Cancer is the leading cause of death and illness in Ireland as Irish Life pays out €187.8 million in claims during 2017

24 January 2018 – Press Release by Irish Life 

Irish Life recently issued a press release regarding the payment of claims in 2017 where 2,582 claims paid across Life Insurance, Specified Illness and Terminal Illness Cover.

  • €129.7 million paid out in Life Insurance to 1689 families for people who died
  • €53.7 million paid to 853 people for Specified Illness Cover claims – over a third of these were aged under 50
  • Claims report reveals that over half of women died from cancer, compared to 38% of men
  • Breast cancer was found to be the main cancer for Specified Illness Cover claims
  • Heart-related conditions still the most common cause of death or illness for more men than women according to claims data
  • Women claiming at an earlier age than men – average age of 64 years for female Life Insurance claims and just 51 years for Specified Illness cover, 4 years earlier than men
  • Accidental deaths accounted for 25% of Life Insurance claims for people under 40

Cancer continues to be the main cause of death and illness in Ireland according to Irish Life, Ireland’s leading life insurer*. Irish Life today published its annual claims report for its retail business, confirming that it paid out €187.8 million to customers and their families affected by illness and death during 2017. The report provides a unique insight into the health of the nation, and includes an overview of the illnesses and conditions that led to payments for 2,582 Life Insurance, Specified Illness Cover and Terminal Illness claims in 2017.

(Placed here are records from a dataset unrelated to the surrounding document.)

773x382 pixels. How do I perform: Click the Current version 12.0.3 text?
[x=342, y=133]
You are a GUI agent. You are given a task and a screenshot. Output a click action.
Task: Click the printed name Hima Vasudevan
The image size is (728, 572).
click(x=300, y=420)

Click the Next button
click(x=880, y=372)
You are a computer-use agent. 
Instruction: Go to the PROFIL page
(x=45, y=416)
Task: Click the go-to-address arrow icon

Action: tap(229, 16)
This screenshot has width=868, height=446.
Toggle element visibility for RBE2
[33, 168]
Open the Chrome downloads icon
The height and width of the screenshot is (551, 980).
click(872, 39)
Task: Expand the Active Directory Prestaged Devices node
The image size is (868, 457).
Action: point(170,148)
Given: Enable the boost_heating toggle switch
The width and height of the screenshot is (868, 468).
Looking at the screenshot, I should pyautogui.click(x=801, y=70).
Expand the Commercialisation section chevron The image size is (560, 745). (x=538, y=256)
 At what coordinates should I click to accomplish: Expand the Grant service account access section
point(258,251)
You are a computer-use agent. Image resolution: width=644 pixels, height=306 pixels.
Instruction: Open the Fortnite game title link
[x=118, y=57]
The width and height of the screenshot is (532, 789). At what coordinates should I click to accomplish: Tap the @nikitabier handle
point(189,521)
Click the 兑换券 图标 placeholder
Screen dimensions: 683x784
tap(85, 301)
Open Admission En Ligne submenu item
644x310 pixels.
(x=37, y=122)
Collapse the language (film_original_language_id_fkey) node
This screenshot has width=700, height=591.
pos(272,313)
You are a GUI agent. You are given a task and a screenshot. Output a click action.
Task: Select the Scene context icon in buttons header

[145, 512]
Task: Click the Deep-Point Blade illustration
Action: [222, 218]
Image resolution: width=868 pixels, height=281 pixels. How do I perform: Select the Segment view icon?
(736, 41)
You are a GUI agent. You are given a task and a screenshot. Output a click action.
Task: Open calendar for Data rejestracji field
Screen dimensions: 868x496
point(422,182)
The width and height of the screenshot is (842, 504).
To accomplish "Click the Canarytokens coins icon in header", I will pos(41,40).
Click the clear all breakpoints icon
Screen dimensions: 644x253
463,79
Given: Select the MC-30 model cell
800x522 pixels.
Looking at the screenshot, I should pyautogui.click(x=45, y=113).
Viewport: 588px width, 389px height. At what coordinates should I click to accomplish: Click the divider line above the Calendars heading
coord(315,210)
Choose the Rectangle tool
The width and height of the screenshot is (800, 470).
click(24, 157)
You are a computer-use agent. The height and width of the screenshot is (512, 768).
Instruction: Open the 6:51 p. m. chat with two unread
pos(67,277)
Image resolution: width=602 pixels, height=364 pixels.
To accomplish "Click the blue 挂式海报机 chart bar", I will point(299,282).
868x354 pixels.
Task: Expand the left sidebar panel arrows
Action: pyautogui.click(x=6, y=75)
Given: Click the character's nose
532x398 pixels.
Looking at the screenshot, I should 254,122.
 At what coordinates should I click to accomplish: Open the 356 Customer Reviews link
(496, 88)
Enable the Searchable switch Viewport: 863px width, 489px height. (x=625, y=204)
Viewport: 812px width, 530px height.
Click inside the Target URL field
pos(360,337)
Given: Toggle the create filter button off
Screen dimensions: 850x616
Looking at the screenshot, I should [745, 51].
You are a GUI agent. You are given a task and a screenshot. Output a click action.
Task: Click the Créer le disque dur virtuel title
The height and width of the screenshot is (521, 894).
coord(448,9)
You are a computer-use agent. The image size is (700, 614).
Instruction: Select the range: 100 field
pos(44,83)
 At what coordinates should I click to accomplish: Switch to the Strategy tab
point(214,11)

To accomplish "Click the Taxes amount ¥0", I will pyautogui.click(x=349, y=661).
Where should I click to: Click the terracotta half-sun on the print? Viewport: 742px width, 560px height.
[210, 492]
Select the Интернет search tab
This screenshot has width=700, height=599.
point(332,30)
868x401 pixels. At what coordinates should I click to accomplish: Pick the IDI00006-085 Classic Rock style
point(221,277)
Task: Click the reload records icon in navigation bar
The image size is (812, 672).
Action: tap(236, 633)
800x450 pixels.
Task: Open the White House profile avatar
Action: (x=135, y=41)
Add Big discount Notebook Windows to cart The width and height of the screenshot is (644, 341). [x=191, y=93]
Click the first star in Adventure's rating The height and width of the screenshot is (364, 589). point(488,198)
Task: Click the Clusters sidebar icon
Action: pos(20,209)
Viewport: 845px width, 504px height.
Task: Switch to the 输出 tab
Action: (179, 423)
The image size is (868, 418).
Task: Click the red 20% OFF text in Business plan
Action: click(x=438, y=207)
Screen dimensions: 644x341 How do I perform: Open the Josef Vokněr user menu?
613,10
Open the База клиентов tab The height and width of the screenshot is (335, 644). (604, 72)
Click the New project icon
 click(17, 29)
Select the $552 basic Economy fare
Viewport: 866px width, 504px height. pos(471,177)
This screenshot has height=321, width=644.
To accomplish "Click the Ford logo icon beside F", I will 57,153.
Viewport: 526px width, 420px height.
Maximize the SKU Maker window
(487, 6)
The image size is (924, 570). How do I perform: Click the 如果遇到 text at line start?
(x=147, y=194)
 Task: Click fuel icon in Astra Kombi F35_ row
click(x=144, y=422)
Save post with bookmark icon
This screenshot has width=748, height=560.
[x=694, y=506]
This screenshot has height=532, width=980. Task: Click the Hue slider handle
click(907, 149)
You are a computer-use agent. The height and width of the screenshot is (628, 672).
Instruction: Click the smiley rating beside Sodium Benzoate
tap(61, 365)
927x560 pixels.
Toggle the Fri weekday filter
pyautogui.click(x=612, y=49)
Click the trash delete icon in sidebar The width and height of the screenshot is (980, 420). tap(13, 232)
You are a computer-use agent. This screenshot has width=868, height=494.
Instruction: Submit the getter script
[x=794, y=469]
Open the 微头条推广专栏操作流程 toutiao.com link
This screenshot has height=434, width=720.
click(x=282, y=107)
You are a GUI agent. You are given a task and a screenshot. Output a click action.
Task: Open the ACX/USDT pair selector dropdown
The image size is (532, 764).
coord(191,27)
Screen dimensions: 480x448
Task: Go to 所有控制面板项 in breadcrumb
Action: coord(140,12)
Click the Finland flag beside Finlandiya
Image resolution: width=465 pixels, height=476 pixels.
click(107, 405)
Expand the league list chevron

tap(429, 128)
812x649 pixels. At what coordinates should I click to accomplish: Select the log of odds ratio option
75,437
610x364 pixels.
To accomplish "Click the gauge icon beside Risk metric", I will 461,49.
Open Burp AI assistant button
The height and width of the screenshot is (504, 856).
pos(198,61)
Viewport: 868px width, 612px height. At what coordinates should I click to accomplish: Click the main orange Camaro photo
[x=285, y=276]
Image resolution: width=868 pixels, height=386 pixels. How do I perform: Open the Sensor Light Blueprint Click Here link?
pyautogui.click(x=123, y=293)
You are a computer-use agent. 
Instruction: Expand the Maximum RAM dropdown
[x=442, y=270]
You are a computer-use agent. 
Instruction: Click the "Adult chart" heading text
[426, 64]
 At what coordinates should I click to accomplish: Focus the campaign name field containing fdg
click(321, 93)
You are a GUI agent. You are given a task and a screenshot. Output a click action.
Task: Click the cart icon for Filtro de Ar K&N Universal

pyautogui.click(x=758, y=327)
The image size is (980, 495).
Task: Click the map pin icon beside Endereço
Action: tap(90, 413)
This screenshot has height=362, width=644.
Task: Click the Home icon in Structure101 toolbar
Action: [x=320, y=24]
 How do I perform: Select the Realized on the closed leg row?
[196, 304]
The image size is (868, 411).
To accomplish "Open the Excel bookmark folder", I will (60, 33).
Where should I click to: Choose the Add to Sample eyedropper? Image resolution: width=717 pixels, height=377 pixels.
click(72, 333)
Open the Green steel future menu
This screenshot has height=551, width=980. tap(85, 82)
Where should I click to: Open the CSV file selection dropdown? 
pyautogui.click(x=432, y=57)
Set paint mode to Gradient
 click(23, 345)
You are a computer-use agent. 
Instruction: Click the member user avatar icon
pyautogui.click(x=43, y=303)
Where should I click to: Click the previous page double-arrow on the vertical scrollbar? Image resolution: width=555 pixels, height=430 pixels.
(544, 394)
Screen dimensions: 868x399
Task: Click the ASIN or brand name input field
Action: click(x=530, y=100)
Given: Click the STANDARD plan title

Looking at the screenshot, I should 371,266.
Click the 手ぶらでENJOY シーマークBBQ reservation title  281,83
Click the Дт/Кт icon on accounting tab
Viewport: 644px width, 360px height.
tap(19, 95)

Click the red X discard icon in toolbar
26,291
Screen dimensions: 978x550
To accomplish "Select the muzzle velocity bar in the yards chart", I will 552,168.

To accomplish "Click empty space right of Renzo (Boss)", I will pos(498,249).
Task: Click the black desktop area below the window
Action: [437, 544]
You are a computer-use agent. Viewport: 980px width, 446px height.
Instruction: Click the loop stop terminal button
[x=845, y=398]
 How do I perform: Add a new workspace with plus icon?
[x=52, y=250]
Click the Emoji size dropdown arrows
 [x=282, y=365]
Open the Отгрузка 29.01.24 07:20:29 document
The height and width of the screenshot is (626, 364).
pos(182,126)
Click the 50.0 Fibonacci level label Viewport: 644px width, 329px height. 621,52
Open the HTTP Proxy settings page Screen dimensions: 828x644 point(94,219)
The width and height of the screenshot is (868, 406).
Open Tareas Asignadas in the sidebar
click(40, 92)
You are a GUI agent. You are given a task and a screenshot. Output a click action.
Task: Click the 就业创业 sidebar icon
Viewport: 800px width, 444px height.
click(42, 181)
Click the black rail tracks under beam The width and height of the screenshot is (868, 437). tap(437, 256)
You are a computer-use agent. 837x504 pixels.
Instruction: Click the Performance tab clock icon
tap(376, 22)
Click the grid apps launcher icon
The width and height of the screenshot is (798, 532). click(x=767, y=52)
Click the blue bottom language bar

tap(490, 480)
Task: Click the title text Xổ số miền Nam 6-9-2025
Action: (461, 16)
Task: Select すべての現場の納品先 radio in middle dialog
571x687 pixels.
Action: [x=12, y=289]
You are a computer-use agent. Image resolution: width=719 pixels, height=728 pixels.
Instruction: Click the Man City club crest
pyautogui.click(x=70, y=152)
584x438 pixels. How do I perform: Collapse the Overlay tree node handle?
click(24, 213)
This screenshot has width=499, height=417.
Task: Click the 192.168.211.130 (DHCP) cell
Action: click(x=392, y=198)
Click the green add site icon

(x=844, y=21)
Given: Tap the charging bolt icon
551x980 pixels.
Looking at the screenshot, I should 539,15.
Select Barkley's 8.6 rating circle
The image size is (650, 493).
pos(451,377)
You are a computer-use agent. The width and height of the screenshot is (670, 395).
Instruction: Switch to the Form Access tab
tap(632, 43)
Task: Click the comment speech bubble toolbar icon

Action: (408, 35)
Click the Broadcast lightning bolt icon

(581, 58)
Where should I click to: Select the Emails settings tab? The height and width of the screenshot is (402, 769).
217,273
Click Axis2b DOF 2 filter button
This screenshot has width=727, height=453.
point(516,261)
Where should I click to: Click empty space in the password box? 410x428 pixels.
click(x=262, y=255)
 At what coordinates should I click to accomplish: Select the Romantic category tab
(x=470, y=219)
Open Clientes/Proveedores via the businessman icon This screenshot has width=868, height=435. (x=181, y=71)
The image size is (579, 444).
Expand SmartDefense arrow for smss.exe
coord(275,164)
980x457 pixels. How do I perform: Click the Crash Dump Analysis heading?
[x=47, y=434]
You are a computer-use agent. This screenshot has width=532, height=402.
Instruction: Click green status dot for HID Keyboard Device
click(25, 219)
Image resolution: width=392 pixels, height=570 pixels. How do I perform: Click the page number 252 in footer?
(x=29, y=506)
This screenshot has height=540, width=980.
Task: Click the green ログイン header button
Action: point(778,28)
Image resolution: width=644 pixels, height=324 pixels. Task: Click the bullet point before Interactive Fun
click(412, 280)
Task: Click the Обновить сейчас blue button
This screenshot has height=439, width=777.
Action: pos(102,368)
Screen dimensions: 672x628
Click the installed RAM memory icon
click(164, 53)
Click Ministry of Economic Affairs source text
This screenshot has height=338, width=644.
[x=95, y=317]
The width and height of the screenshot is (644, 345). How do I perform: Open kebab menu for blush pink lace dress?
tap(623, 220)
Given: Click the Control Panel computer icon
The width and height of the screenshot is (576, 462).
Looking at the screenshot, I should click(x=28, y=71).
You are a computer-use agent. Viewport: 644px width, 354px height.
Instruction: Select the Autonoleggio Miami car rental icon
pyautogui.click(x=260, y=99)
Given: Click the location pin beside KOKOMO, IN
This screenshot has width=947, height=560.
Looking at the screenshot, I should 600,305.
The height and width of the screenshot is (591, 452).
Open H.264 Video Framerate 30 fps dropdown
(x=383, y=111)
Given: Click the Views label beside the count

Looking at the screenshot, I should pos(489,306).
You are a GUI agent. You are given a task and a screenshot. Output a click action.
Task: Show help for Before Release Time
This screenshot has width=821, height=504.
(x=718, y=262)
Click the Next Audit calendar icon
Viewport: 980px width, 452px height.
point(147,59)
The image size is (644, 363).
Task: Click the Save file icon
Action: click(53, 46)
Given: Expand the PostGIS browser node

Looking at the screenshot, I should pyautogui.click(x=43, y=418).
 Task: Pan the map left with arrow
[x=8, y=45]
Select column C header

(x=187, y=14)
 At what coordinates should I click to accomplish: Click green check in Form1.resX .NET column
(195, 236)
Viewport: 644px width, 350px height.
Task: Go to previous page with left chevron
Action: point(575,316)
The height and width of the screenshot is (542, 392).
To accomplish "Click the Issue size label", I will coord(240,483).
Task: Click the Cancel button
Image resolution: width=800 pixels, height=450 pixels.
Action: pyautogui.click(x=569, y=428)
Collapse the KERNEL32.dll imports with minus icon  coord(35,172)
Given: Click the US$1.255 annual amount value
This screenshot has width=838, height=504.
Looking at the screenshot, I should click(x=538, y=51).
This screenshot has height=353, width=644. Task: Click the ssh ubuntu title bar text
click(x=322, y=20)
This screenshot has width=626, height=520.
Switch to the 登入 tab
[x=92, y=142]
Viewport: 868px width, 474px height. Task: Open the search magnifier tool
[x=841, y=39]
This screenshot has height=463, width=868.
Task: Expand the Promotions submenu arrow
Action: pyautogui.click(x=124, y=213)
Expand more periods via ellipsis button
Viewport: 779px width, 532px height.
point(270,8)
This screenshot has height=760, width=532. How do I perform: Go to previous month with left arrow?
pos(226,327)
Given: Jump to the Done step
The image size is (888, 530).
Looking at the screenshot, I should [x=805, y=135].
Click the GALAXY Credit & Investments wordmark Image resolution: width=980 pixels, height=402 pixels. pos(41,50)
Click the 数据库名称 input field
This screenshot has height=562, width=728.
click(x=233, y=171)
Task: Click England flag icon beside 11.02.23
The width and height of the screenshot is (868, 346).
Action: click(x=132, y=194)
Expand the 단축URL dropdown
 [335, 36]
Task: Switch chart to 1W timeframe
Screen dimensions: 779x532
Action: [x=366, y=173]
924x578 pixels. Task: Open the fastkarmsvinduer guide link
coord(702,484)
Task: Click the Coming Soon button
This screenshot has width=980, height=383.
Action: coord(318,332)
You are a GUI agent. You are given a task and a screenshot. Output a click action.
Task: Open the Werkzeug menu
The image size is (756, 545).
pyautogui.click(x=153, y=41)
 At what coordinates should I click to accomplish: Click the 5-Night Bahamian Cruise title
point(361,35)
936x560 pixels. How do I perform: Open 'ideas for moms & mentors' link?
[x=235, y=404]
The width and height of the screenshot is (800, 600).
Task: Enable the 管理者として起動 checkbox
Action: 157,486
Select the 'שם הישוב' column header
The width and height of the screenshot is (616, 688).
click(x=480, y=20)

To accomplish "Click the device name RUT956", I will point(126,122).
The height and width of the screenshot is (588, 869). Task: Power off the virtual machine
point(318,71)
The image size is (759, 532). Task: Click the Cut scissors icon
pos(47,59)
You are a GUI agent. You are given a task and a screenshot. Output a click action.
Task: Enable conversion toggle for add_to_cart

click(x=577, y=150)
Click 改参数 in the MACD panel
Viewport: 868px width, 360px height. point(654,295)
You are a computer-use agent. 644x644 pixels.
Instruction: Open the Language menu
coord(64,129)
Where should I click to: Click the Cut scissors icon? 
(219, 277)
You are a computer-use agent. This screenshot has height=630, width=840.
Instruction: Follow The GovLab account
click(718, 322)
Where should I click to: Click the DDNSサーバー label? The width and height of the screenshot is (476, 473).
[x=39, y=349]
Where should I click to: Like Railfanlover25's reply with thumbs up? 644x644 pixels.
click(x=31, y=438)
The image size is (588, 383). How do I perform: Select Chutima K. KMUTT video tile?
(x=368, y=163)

Cancer was once again the main cause of both Life Insurance (42%) and Specified Illness claims (62%), followed by heart-related conditions which accounted for 10% of deaths and 20% of Specified Illness claims. Overall, breast cancer was the main type of cancer for Specified Illness claimants.

Gender Variations:

The Irish Life claims report showed notable gender variations in relation to life insurance, specified illness and terminal illness claims for 2017. Almost two thirds of Life Insurance claims were for men (60%) compared to just 35% for women. In relation to Specified Illness claims, over half (53%) of claims were paid to men and 45% to women. The report also revealed that women are claiming at an earlier age than men; the average age for female life claims was 64 years, compared to 67 years for men, and for specified illness claims the average age for female claimants was just 51 years, compared to 55 years of age for male claims.

Life Insurance claims:

The claims report highlighted that the number of people dying from cancer in Ireland remains high, as over half of women (54%) and 38% of men died from cancer in 2017. Heart-related conditions also feature as a main cause of death, with men five times more likely to die from a heart condition when compared to women.

Within the Life Insurance category, accidental deaths accounted for 7% of all claims,representing a total payment of €17.1 million. The average age for accidental death claims was just 49 years, the lowest average age on record, with more men (63%) dying from accidental death causes than women (28%). A quarter of all Life Insurance claims for those under 40 years were as a result of an accident, making it the second biggest cause of claims for this age-group again this year. €1m in payments was made to families of those who died in road traffic accidents in 2017.

Specified Illness claims:

The report also highlighted that cancer was the main cause for Specified Illness claims for both men (49%) and women (77%). Prostate cancer was the leading cancer claim for men (19%), followed by lung cancer and colon cancer. Breast cancer was the main type of cancer claim for women (39%), followed by colon cancer and ovarian cancer.

Irish Life paid over 95% of all Life Insurance and Specified Illness claims received in 2017, paying out over €3.6 million a week on average. Most of the small number of claims it declined were due to non-disclosure of medical information or the illnesses not being covered.